[Start of Attachment]

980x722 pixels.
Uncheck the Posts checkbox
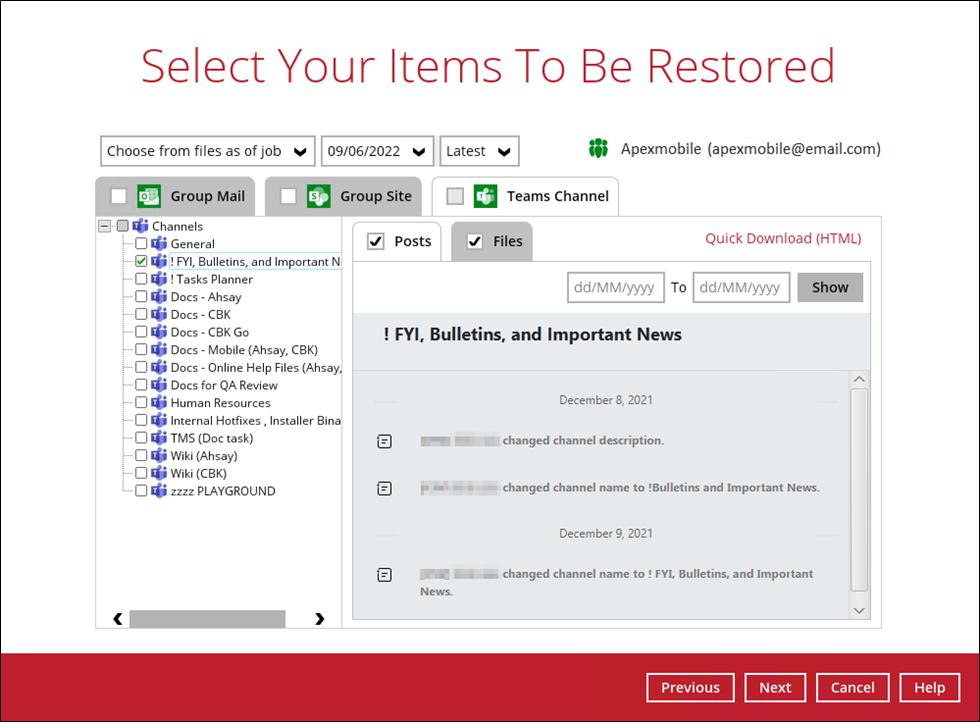(x=376, y=241)
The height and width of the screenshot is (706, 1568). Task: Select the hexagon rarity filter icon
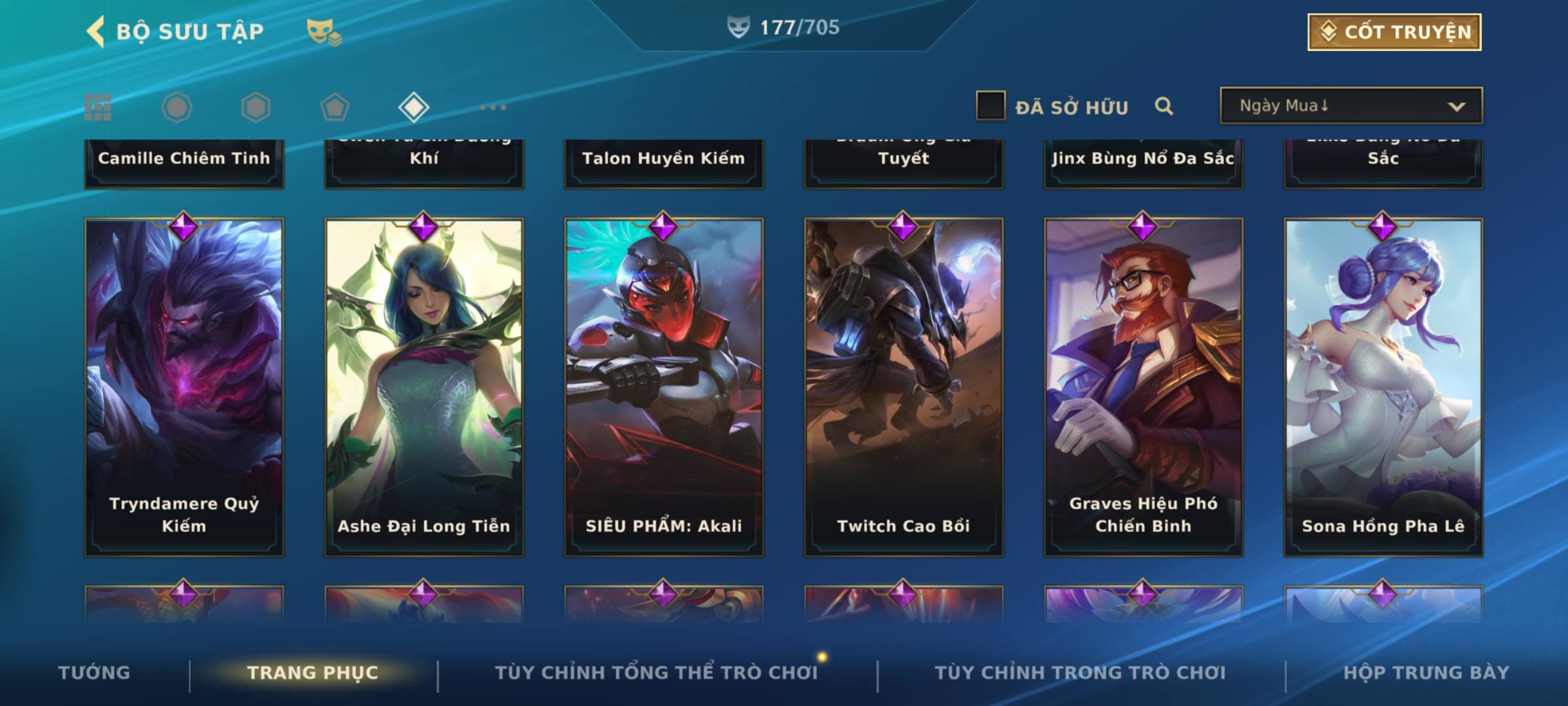click(255, 107)
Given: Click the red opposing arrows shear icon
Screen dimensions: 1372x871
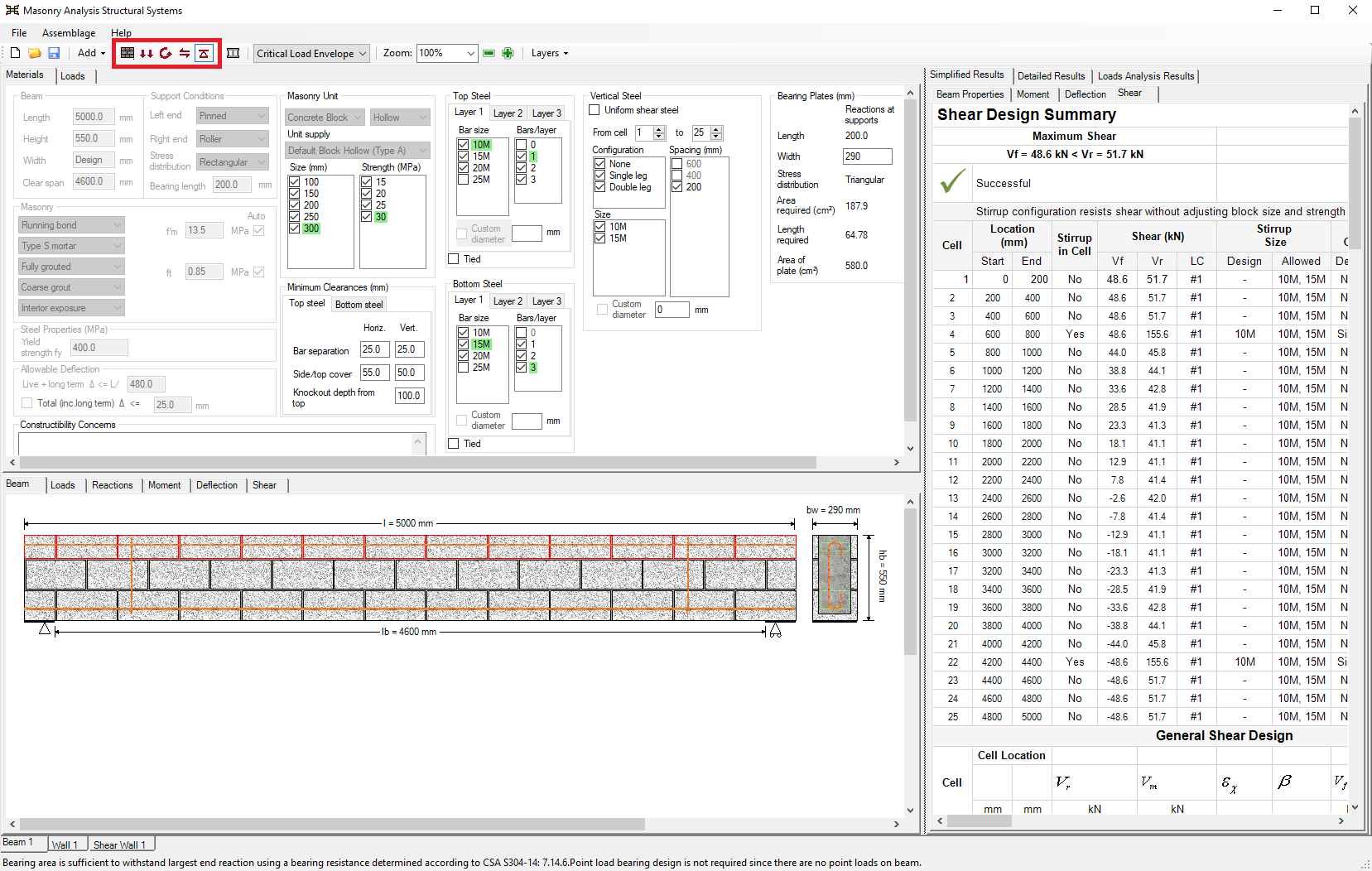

[End of Attachment]

• **YOUR OBJECTIVE**
Your task is to copy exactly the lines from the line containing "The height and" through the final line of the listing above and to omit every picture.

• **RESPONSE TO THE EXERCISE**
The height and width of the screenshot is (706, 1568). Task: Select the hexagon rarity filter icon
click(255, 107)
Given: Click the red opposing arrows shear icon
Screen dimensions: 1372x871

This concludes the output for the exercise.